McClatchy Newspapers

As a point of comparison, Hurricane Irene, which hit New Jersey and Vermont the hardest, caused about $4.3 billion in insured losses last year. Sandy is sure to top that, but it still pales compared to 2005, when Hurricanes Katrina, Rita and Wilma combined for insured losses of $60 billion. Katrina accounted for $45 billion of that number.

To give a sense of Sandy’s massive reach, President Barack Obama signed emergency declarations for New York, Massachusetts, Connecticut, Rhode Island, New Jersey, Pennsylvania, Maryland, Virginia, West Virginia and the District of Columbia. Claims for damages are expected to range from flooding and wind damage to business interruption to losses from a blizzard in western Maryland and West Virginia.

To make matters worse, gasoline prices are expected to rise, at least in the near term.

“In addition to infrastructure damage, Sandy has forced the idling of about 70 percent of the East Coast’s oil refineries,” said Gault and Daco. “This does not bode well for the supply of refined oil products as capacity was already quite tight prior to the shutdowns. We are likely to see an accumulation of crude supply and a shortage of refined products in the coming days which will inevitably put upward pressure on gasoline prices.”

In the days ahead, attention will shift to the National Flood Insurance Program, which was in trouble far before Sandy, only the fifth named hurricane in the past 20 years to come ashore in the final three months of a calendar year.

“That particular program was about $19 billion under water itself in 2010, and 2011 continued at that same rate,” said McHale from Ceres. “It never financially recovered after Hurricane Katrina. They simply don’t have the wherewithal to pay out.
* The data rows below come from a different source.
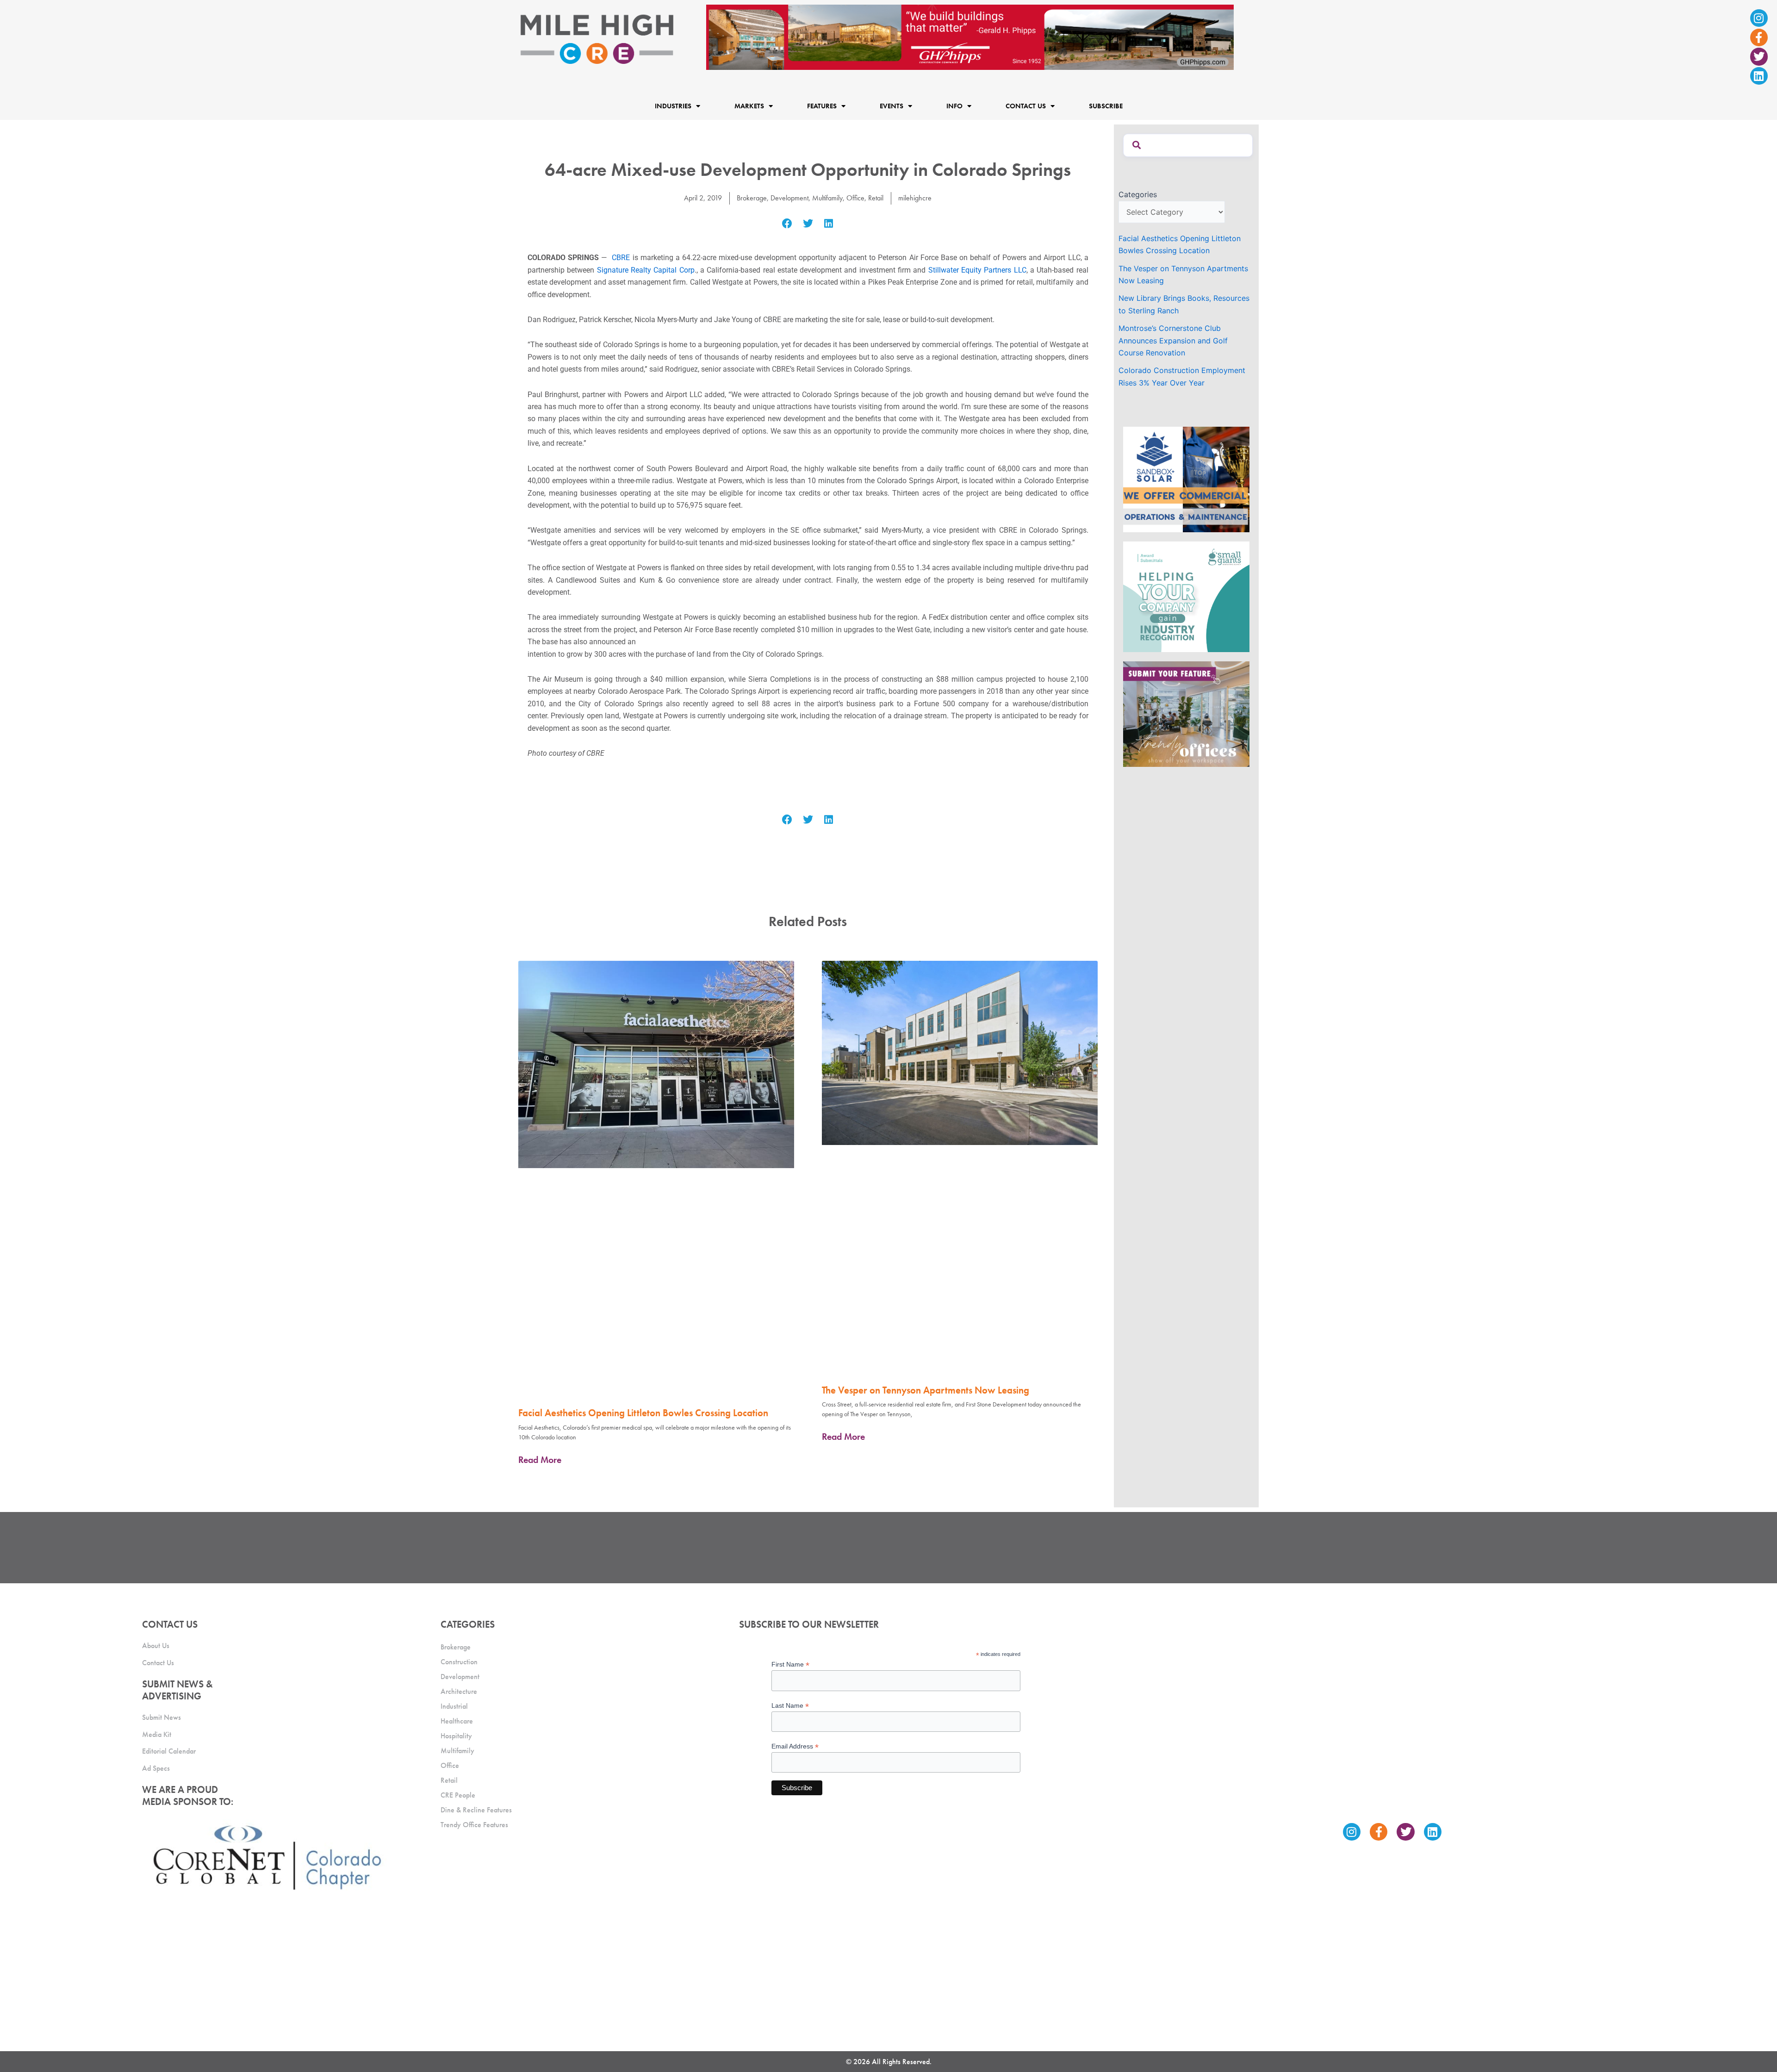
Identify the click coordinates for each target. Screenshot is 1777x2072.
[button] (787, 223)
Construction (459, 1662)
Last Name (790, 1705)
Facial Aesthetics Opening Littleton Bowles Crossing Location (643, 1412)
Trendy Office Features (474, 1824)
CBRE (621, 257)
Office (855, 198)
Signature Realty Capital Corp (646, 270)
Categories (1137, 194)
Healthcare (457, 1721)
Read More (539, 1460)
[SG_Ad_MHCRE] (1186, 596)
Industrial (454, 1706)
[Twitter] (1759, 56)
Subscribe (1106, 106)
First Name (790, 1664)
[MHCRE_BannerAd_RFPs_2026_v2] (970, 36)
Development (789, 198)
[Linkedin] (1759, 76)
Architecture (459, 1691)
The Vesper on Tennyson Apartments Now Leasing (925, 1390)
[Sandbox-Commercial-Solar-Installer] (1186, 479)
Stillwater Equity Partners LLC (977, 270)
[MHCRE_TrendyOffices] (1186, 713)
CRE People (458, 1795)
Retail (875, 198)
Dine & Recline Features (476, 1810)
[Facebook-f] (1759, 37)
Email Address (795, 1746)
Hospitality (456, 1736)
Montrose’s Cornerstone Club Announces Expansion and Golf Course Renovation (1173, 340)
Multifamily (827, 198)
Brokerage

It is an insolvent government-run program, which is ultimately a huge taxpayer liability.”

On a conference call with reporters, Craig Fugate, director of the Federal Emergency Management Agency, confirmed that the flood-insurance program his office administers still owes about $17 billion in debt assumed to pay out claims from Hurricane Katrina.

Fugate said his office hasn’t decided whether an increase in FEMA’s borrowing authority is needed to cover claims from flood insurance policyholders.

“We are currently doing assessment,” the FEMA chief said, noting the agency is using remote sensing technology to overlay images of flooded areas with data about the geographical distribution of flood-insurance policyholders.

Government-owned mortgage finance companies Fannie Mae and Freddie Mac said Tuesday that they have instructed loan servicers to give homeowners who sustained serious damage in Sandy up to a year to resume making mortgage payments.

Sandy is expected to drag on U.S. economic growth for the final three months of 2012. Some of the business losses will be gains as communities, businesses and homeowners rebuild and purchase supplies to do so.

But the losses at restaurants, movie theatres, bars and nightclubs and the like don’t get made up, and this subtracts from growth. Some 8.2 million residents and businesses along the East Coast were without power Tuesday, adding to losses, and lost business is also reflected in places such as the famed Atlantic City boardwalk, which televised images Tuesday showed to be little more than driftwood in some places.